Я раскопала в комоде теплую одежду и попрощалась с совой. Моя нога зажила, горло больше не болело. Что еще нужно человеку, чтобы начать новую жизнь? Настало время для путешествий, разве нет?
В тот вечер на ужин кроме горячей тарелки супа и краюшки белого душистого хлеба я получила детскую картонную книжку. В ней были те самые пословицы, что все время вертелись у меня в голове. Та, кто готовила обеды, наверняка думала, что я ее вспомню. Бабушка. Если бы я могла ее увидеть, то уж точно мне захотелось бы прижаться к ней. Может, именно эту книжку она мне читала? Отец говорил, что бабушка заправляет на кухне. «Сыр сам себя продырявит, надо только не мешать ему», «Посадишь цветок – вырастет радость». И все такое, с простыми картинками, для детей. Я положила ее в свою заплечную сумку. А также «Детей Гедамболы» и «Этикет Гедамболы».

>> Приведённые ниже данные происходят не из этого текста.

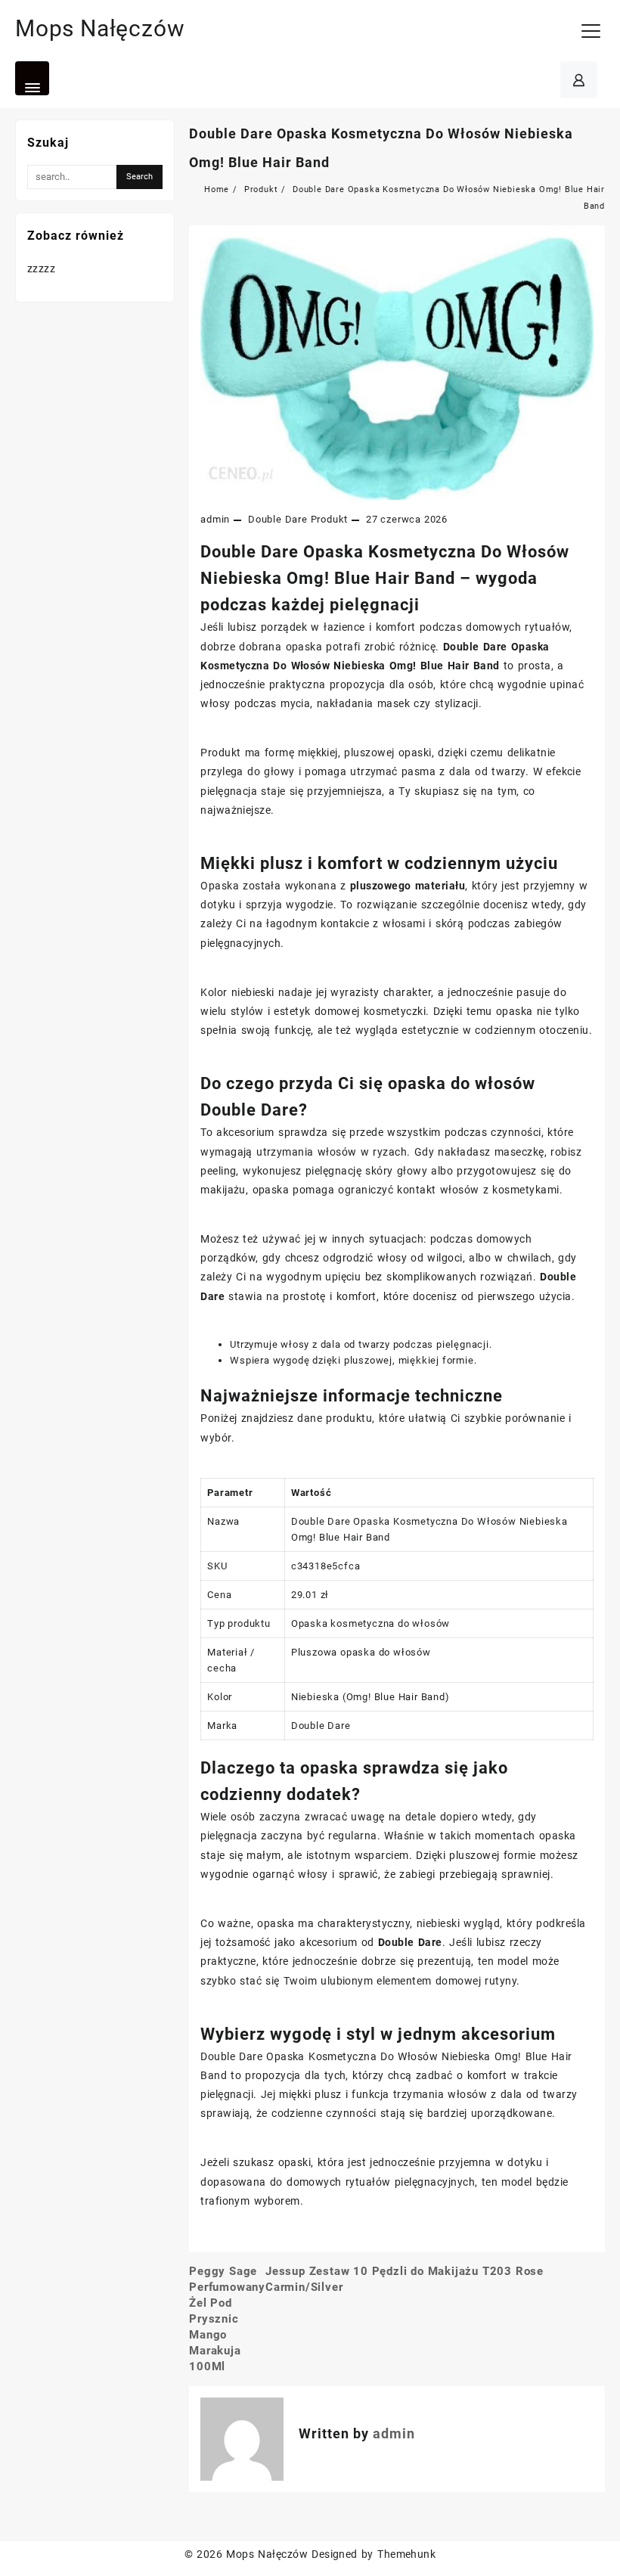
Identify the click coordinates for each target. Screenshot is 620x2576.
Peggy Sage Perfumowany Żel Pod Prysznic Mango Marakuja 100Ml (227, 2318)
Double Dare (278, 519)
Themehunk (406, 2554)
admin (215, 519)
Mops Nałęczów (99, 28)
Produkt (330, 519)
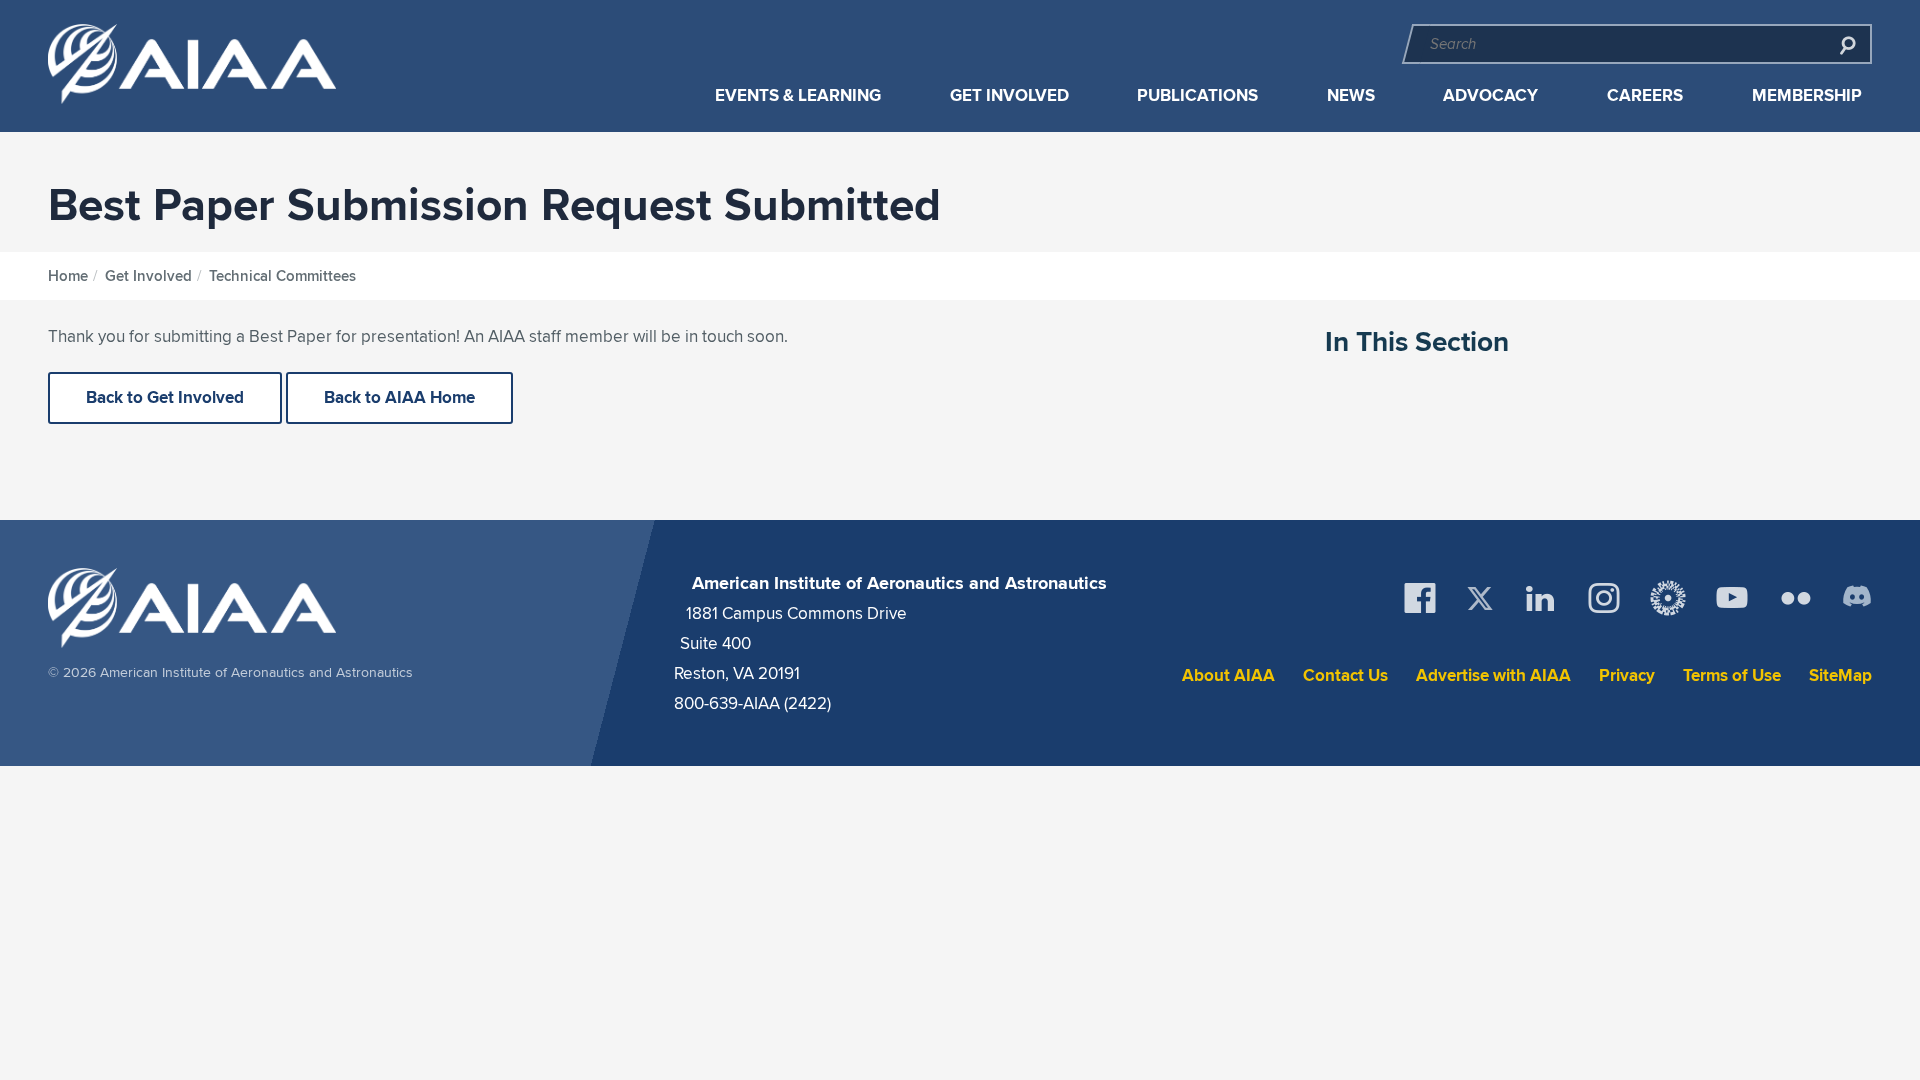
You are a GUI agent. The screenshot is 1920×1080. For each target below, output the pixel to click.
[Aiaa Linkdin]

Ночью я вышла из замка, ни от кого не прячась. Чего боялась, так это как бы Климентин не проболтался. Но, похоже, он просто не смел предать меня. Климентин молодец. Наворовал полный мешок колбасы из подвала и стащил пару буханок хлеба с кухни. Я шагала по пролеску между деревьями без страха. И скорее не видела, а чувствовала, как от ствола к стволу за мной перелетала моя старая подружка – серая балконная сова.

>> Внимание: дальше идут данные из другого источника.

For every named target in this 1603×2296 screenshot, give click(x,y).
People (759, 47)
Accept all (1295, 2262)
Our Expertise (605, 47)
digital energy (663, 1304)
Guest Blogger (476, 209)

Волк сдержал слово – я потеряла счет дням и ночам, мы бежали без передыху. Спали урывками в оврагах, зарывшись в листья. Я скормила волку всю колбасу, чтобы у него были силы. Колбаса пахла отцом и наверное, коровами. Иной раз ночью мне делалось невыносимо страшно от того, что для моего знакомого волка эта затея вполне могло оказаться путешествием в один конец. Из-за меня он совсем ослаб. По дороге нам не встретилось ничего живого.
У подножия горы Климентин подхватил меня и поднял высоко в воздух. Волк остался стоять с задранной мордой, одинокий и облезлый. Как и в прошлый раз, очень быстро меня охватил лютый озноб. Казалось, я уже не чувствовала своего тела, я просто застыла, превратилась в камень. Я взяла с ветра слово отнести волка обратно, хотя бы немного поближе к его логову. Не думаю, что оба они были в восторге. Ветер стенал и ворчал, что отец его выпорет. У меня даже не было сил смеяться. Климентин поднял меня высоко, мы с ним оказались как раз над горным пиком.
– До чего же страшно, малышка, чуешь, я весь дрожу? Она же не станет вредить собственным деткам, верно? Как говорят, «Мать дитя не слопает, только пошлепает». А вот твоего отца я боюсь ужасно.
Я удивилась. Как можно бояться того, кто принимает роды у коров?
– Да, забыл сказать, бабушка передавала привет. Она просила надеть шарф – но теперь уже поздно об этом вспоминать, верно?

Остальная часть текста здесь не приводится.